> **文档节选**
━━━━━━━━

前段时间在生产中遇到一个问题,即系统需要从一个网段迁移到另一个网段。我们知道redis集群在创建时是指定了节点的ip:port,因此在节点IP变更后,集群自然就失效了。如果需要恢复集群怎么办?当然在大部分情况下,我们可以选择删除所有节点的数据文件dbfilename、持久化文件appendfilename、集群配置文件cluster-config-file,然后重建集群。但是如果需要保留数据,又该怎么操作呢?

以下以一个三主三从的单副本集群来演示恢复过程:

[root@test1 bin]# ./redis-cli -a password --cluster check 192.168.66.101:7000
Warning: Using a password with '-a' or '-u' option on the command line interface may not be safe.
192.168.66.101:7000 (d1ddeaa7...) -> 334 keys | 5461 slots | 1 slaves.
192.168.66.102:7003 (d21ce248...) -> 341 keys | 5462 slots | 1 slaves.

━━━━━━━━

> **信息运用**
a – 根据文档节选,作者用什么结构的集群来演示恢复过程?
b – 续写这篇讲Redis集群换网段后如何恢复的文档节选,从最后一行之后接着写。

━━━━━━━━

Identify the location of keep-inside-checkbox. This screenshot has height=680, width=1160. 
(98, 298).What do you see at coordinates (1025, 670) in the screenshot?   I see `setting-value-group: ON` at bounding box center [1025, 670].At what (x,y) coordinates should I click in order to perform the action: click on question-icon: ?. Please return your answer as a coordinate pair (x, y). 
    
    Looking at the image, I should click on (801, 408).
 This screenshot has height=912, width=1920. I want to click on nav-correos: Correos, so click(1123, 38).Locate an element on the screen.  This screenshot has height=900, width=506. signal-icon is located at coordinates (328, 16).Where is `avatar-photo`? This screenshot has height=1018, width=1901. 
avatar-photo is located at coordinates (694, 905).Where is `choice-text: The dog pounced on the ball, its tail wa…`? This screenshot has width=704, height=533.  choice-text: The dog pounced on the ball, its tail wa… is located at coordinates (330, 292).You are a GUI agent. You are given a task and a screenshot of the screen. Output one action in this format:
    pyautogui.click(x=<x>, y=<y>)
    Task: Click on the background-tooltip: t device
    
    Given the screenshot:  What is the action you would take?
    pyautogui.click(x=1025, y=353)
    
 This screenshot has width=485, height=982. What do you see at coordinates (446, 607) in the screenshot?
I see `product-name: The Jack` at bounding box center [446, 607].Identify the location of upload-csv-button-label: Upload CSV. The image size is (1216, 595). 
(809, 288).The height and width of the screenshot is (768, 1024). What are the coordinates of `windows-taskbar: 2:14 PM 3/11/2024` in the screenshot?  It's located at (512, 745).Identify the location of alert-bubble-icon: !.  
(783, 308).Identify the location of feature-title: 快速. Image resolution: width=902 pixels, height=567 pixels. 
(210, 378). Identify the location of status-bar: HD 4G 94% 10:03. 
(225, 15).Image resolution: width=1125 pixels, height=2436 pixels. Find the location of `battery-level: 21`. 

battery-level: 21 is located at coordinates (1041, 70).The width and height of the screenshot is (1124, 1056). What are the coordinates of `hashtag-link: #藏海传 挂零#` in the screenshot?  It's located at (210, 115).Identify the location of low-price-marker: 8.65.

━━━━━━━━

> **书面作答**
a – 一个三主三从的单副本集群。

b –
192.168.66.101:7001 (bb5c5e76...) -> 325 keys | 5461 slots | 1 slaves.
[OK] 1000 keys in 3 masters.
0.06 keys per slot on average.
>>> Performing Cluster Check (using node 192.168.66.101:7000)
M: d1ddeaa7c77e35b3df50953fc09834b662cbac8b 192.168.66.101:7000
   slots:[0-5460] (5461 slots) master
   1 additional replica(s)
M: d21ce2482179af3b76a9f29d870848bae18a3214 192.168.66.102:7003
   slots:[5461-10922] (5462 slots) master
   1 additional replica(s)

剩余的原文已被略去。